I'm a programmer, multi-monitor user, and a "power-user". And how do I use
Windows 8? Pretty much exactly as I used Windows 7. I've never used a "metro"
app outside of playing with a few on day one. The learning curve was
insignificant given my many years of experience using all sorts of different
computers and operating systems.

So am I less productive now using Windows 8 than I was using Windows 7? Not at
all. However I'm also no more productive than I was. Which is disappointing in
way: many of the previous OS revisions have seen huge gains in usability and
productivity (2000 -> XP -> Vista -> 7). But not this one.

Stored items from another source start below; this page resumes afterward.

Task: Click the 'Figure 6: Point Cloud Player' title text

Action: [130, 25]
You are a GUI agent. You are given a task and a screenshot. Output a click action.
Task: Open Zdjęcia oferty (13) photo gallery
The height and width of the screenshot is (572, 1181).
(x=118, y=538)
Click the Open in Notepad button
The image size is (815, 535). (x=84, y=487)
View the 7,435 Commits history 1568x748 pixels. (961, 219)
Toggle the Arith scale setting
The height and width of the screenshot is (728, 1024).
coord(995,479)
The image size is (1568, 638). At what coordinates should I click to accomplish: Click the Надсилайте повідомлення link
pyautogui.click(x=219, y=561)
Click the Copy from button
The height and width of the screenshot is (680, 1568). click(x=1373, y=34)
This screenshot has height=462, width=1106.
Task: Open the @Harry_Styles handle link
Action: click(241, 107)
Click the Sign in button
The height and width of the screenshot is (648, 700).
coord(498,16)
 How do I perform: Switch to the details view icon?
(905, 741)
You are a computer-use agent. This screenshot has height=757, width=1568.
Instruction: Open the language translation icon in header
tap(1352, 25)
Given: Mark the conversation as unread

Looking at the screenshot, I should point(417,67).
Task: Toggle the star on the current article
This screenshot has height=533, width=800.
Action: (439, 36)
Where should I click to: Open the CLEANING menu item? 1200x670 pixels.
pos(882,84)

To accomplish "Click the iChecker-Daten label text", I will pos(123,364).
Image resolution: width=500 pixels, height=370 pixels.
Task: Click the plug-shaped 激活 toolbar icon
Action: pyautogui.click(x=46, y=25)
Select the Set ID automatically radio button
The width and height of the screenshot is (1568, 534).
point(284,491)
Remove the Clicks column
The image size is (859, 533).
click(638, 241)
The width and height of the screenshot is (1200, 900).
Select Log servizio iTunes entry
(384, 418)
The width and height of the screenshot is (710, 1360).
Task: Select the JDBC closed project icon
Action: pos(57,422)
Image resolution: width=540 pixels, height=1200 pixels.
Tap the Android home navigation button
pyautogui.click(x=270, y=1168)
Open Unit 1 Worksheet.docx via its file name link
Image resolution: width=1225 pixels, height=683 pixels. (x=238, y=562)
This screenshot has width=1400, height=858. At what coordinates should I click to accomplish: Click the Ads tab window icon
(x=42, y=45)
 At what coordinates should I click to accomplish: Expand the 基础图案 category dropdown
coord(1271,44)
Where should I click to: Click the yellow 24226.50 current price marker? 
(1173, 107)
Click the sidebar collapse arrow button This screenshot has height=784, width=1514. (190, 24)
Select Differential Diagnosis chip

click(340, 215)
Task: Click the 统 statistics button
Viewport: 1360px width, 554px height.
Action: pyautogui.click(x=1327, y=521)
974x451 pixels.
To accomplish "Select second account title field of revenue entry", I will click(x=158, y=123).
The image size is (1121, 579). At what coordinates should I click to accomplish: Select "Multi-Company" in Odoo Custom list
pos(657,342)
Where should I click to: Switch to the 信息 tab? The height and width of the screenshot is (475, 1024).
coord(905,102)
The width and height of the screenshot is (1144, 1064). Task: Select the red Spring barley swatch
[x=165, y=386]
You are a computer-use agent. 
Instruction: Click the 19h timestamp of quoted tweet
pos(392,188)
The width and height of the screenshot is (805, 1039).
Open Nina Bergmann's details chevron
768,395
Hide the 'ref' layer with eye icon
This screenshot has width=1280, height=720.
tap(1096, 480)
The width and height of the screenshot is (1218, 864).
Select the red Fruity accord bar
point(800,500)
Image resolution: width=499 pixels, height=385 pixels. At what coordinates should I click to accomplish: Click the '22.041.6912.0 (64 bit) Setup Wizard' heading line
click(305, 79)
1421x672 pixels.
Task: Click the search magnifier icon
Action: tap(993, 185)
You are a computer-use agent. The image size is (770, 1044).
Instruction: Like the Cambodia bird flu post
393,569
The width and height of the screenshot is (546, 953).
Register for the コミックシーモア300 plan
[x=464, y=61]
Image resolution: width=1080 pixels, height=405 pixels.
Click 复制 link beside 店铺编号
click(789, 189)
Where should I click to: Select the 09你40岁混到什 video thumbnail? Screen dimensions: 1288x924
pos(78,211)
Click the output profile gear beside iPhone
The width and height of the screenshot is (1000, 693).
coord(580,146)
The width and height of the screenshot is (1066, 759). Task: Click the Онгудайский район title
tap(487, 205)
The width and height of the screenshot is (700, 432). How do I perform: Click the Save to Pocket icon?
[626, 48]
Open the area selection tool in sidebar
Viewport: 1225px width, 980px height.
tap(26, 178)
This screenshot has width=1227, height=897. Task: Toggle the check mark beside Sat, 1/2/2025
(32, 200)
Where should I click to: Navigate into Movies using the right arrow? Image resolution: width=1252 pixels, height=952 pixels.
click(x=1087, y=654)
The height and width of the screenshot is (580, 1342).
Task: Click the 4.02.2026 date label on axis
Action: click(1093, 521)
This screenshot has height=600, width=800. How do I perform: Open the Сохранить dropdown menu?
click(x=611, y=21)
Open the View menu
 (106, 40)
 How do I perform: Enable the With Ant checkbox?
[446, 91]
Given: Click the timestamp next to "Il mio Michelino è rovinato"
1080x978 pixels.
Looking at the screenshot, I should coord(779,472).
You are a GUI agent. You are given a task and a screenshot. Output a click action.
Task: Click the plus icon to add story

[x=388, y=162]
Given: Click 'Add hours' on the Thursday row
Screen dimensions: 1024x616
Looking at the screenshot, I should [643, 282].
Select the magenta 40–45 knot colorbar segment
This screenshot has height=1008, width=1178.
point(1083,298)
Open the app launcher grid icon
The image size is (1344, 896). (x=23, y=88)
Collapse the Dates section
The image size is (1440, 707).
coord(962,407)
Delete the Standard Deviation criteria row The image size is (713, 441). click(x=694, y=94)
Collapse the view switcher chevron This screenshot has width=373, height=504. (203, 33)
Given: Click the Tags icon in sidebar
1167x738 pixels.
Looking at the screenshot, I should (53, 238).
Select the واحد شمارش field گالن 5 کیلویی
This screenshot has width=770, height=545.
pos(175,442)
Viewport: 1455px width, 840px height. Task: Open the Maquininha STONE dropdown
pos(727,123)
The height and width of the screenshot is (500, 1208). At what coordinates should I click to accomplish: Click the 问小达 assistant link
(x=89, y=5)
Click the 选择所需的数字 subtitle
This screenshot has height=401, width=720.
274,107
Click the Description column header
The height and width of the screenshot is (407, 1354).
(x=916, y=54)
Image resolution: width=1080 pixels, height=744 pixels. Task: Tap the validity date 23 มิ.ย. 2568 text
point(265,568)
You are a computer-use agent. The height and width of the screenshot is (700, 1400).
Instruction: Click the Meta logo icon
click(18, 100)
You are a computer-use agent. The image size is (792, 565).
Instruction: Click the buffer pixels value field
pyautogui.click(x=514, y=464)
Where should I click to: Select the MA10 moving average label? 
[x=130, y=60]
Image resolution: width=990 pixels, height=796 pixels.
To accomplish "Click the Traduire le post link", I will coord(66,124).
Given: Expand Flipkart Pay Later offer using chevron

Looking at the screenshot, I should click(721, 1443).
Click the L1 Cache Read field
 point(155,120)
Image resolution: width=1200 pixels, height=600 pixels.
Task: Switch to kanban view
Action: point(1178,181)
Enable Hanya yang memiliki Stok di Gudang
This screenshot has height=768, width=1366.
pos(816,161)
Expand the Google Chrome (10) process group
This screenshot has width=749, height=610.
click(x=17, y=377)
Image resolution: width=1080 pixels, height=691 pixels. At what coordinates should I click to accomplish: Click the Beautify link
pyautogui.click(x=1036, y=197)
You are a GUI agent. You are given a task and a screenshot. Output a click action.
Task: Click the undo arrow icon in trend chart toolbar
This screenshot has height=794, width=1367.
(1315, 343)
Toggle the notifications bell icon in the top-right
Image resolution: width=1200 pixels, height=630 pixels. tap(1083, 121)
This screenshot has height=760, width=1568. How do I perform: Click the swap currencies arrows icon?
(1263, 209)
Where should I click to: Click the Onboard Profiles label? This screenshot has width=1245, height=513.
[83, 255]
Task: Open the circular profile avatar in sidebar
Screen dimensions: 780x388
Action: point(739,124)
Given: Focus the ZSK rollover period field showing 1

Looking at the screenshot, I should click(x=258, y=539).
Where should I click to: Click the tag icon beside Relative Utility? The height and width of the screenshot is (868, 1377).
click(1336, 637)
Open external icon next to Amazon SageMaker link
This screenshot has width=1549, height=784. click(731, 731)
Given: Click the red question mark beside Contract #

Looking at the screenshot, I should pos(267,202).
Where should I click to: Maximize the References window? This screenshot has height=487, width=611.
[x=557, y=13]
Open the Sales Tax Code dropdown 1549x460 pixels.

But even though the changes in Windows 8 haven't affected my day-to-day
productivity, there are plenty of annoyances that I've learned to live with.
Such as:

\- Start menu search is nearly unusable in Windows 8 despite the
"improvements" in 8.1.

\- Metro UI "leaks" in some places such as Outlook notifications, and the Open
With -> Other dialog. Though that open-with dialog gets worse in every Windows
revision.

\- Before 8.1 the charms bar and hot-corners sometimes got in the way.

Edit, more comments:

So why upgrade? It's probably safe to say that being on the most up-to-date
stable version of any OS is ideal for any number of reasons ranging from
security, platform features, and general "future-proofing" of the software you
use.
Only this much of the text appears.